_WHAT THE EXERCISE ASKS_.
Repeat the entries beneath in their entirety, precisely as given.

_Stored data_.

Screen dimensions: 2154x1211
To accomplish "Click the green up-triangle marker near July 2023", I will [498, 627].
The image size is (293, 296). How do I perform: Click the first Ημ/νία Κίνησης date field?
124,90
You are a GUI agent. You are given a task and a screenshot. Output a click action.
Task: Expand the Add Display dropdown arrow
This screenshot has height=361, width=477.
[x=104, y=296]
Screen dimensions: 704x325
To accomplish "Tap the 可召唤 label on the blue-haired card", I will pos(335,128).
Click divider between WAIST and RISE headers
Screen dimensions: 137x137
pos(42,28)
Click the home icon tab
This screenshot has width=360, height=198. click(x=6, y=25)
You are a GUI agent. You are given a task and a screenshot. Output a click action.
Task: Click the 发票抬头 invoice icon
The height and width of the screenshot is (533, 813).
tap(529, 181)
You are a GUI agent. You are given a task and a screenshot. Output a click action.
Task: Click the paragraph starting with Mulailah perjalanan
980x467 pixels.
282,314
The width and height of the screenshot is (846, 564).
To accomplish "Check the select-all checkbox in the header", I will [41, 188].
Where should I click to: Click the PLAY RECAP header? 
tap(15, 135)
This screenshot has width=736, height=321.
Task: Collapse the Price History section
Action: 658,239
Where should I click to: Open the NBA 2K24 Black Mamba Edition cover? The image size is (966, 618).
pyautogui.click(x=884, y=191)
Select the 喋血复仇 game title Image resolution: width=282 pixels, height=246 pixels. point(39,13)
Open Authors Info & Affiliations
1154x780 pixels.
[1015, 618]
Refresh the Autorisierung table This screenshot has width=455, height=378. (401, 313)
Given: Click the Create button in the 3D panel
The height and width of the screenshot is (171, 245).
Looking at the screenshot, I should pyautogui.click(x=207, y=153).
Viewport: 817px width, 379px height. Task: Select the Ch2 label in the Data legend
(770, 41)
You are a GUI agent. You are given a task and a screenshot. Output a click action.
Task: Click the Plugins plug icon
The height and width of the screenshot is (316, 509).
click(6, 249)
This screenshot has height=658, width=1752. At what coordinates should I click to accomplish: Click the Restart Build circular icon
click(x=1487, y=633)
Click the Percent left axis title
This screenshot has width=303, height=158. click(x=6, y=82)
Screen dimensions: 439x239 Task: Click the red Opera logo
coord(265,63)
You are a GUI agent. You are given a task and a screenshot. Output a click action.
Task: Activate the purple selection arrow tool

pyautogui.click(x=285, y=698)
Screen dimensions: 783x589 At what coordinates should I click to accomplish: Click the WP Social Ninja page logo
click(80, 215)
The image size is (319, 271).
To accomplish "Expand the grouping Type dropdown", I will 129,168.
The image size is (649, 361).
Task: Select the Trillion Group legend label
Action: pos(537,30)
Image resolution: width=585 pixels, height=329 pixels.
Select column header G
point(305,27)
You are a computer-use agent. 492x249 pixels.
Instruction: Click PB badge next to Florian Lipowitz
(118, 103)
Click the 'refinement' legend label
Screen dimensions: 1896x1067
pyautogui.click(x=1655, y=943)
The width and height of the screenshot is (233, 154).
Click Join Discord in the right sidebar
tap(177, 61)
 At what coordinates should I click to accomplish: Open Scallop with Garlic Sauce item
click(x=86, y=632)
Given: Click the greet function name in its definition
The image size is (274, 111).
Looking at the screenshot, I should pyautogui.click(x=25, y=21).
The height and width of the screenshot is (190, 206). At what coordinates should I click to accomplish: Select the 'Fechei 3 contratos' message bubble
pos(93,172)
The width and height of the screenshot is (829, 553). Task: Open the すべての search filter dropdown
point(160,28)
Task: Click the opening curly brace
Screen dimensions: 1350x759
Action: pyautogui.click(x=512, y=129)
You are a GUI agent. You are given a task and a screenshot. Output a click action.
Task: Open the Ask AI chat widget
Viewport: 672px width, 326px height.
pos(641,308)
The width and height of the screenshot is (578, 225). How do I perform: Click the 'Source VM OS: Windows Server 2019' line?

_EXERCISE RESPONSE_.
Screen dimensions: 2154x1211
To accomplish "Click the green up-triangle marker near July 2023", I will [498, 627].
The image size is (293, 296). How do I perform: Click the first Ημ/νία Κίνησης date field?
124,90
You are a GUI agent. You are given a task and a screenshot. Output a click action.
Task: Expand the Add Display dropdown arrow
This screenshot has height=361, width=477.
[x=104, y=296]
Screen dimensions: 704x325
To accomplish "Tap the 可召唤 label on the blue-haired card", I will pos(335,128).
Click divider between WAIST and RISE headers
Screen dimensions: 137x137
pos(42,28)
Click the home icon tab
This screenshot has width=360, height=198. click(x=6, y=25)
You are a GUI agent. You are given a task and a screenshot. Output a click action.
Task: Click the 发票抬头 invoice icon
The height and width of the screenshot is (533, 813).
tap(529, 181)
You are a GUI agent. You are given a task and a screenshot. Output a click action.
Task: Click the paragraph starting with Mulailah perjalanan
980x467 pixels.
282,314
The width and height of the screenshot is (846, 564).
To accomplish "Check the select-all checkbox in the header", I will [41, 188].
Where should I click to: Click the PLAY RECAP header? 
tap(15, 135)
This screenshot has width=736, height=321.
Task: Collapse the Price History section
Action: 658,239
Where should I click to: Open the NBA 2K24 Black Mamba Edition cover? The image size is (966, 618).
pyautogui.click(x=884, y=191)
Select the 喋血复仇 game title Image resolution: width=282 pixels, height=246 pixels. point(39,13)
Open Authors Info & Affiliations
1154x780 pixels.
[1015, 618]
Refresh the Autorisierung table This screenshot has width=455, height=378. (401, 313)
Given: Click the Create button in the 3D panel
The height and width of the screenshot is (171, 245).
Looking at the screenshot, I should pyautogui.click(x=207, y=153).
Viewport: 817px width, 379px height. Task: Select the Ch2 label in the Data legend
(770, 41)
You are a GUI agent. You are given a task and a screenshot. Output a click action.
Task: Click the Plugins plug icon
The height and width of the screenshot is (316, 509).
click(6, 249)
This screenshot has height=658, width=1752. At what coordinates should I click to accomplish: Click the Restart Build circular icon
click(x=1487, y=633)
Click the Percent left axis title
This screenshot has width=303, height=158. click(x=6, y=82)
Screen dimensions: 439x239 Task: Click the red Opera logo
coord(265,63)
You are a GUI agent. You are given a task and a screenshot. Output a click action.
Task: Activate the purple selection arrow tool

pyautogui.click(x=285, y=698)
Screen dimensions: 783x589 At what coordinates should I click to accomplish: Click the WP Social Ninja page logo
click(80, 215)
The image size is (319, 271).
To accomplish "Expand the grouping Type dropdown", I will 129,168.
The image size is (649, 361).
Task: Select the Trillion Group legend label
Action: pos(537,30)
Image resolution: width=585 pixels, height=329 pixels.
Select column header G
point(305,27)
You are a computer-use agent. 492x249 pixels.
Instruction: Click PB badge next to Florian Lipowitz
(118, 103)
Click the 'refinement' legend label
Screen dimensions: 1896x1067
pyautogui.click(x=1655, y=943)
The width and height of the screenshot is (233, 154).
Click Join Discord in the right sidebar
tap(177, 61)
 At what coordinates should I click to accomplish: Open Scallop with Garlic Sauce item
click(x=86, y=632)
Given: Click the greet function name in its definition
The image size is (274, 111).
Looking at the screenshot, I should pyautogui.click(x=25, y=21).
The height and width of the screenshot is (190, 206). At what coordinates should I click to accomplish: Select the 'Fechei 3 contratos' message bubble
pos(93,172)
The width and height of the screenshot is (829, 553). Task: Open the すべての search filter dropdown
point(160,28)
Task: Click the opening curly brace
Screen dimensions: 1350x759
Action: pyautogui.click(x=512, y=129)
You are a GUI agent. You are given a task and a screenshot. Output a click action.
Task: Open the Ask AI chat widget
Viewport: 672px width, 326px height.
pos(641,308)
The width and height of the screenshot is (578, 225). How do I perform: Click the 'Source VM OS: Windows Server 2019' line?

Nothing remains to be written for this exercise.